## Exercise goal:
Please output only the lines that begin at the line with "Task: Share your skills via the dark button" and run through the end of the entries below, exactly as written. Drop all pictures.

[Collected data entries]
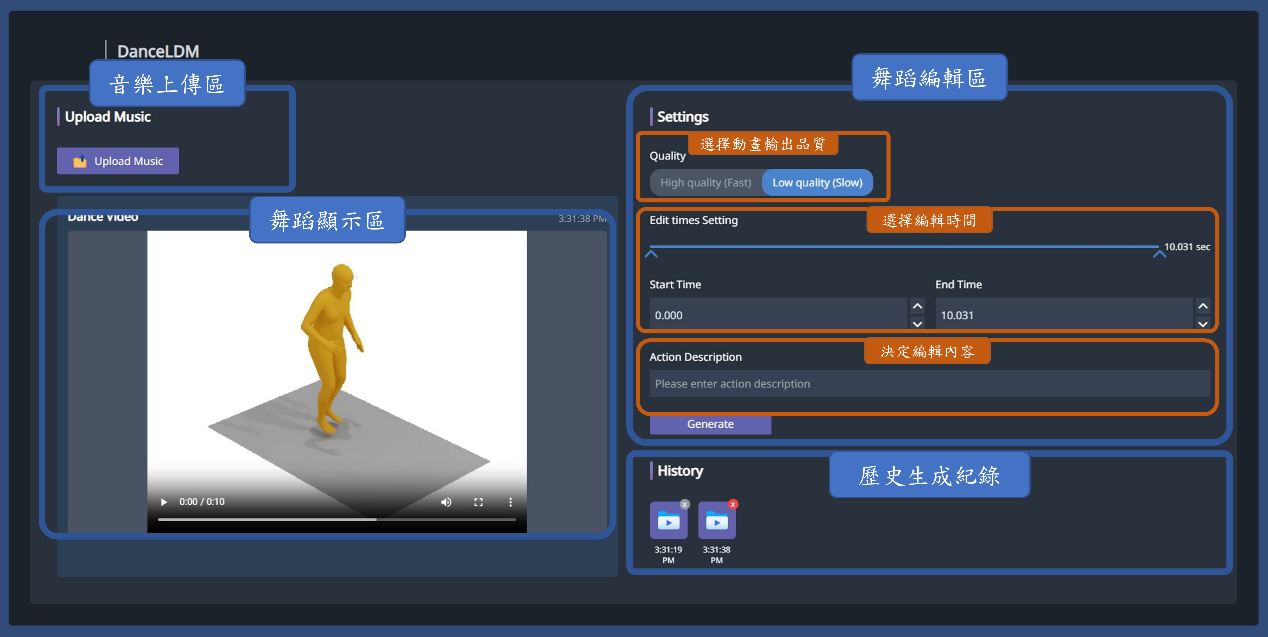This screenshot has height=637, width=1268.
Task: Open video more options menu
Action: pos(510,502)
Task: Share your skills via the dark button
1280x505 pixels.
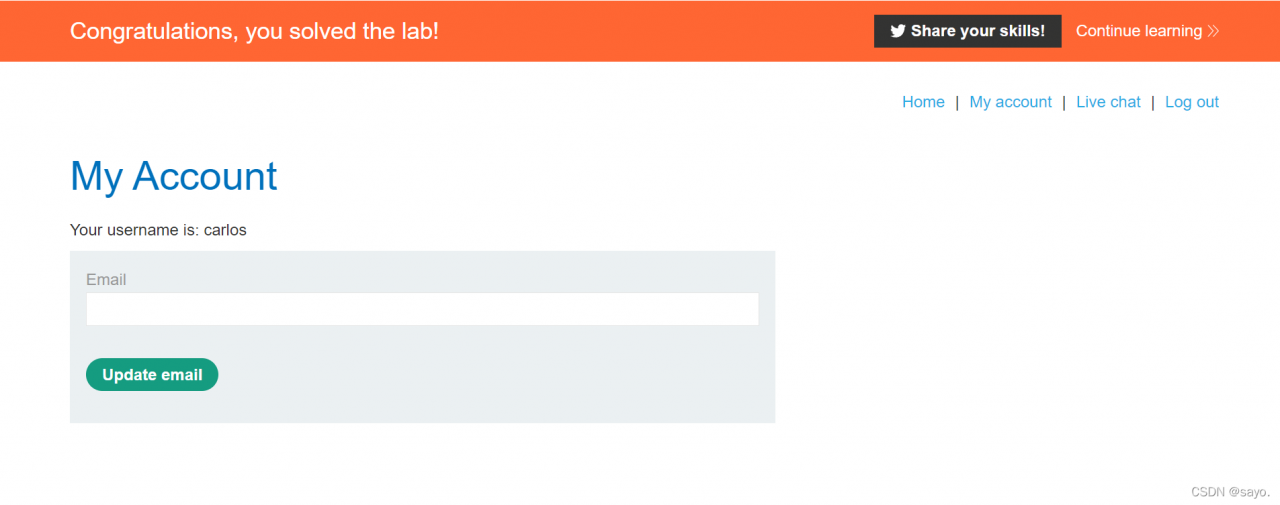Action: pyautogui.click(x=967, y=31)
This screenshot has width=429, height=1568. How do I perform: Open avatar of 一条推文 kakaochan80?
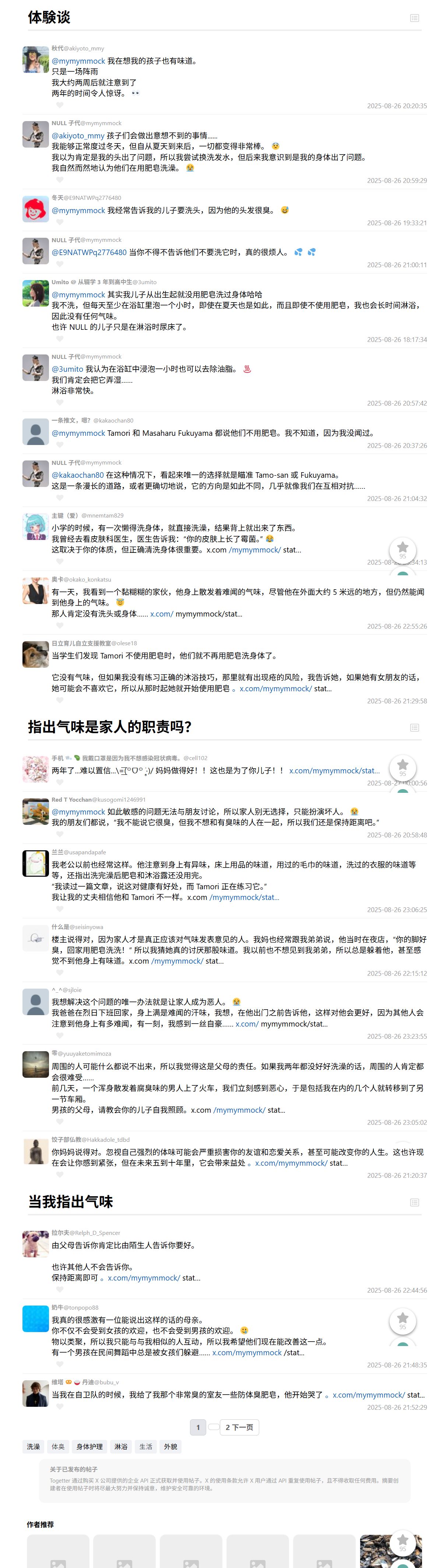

## Output:
Task: Share your skills via the dark button
1280x505 pixels.
Action: pyautogui.click(x=967, y=31)
This screenshot has width=429, height=1568. How do I perform: Open avatar of 一条推文 kakaochan80?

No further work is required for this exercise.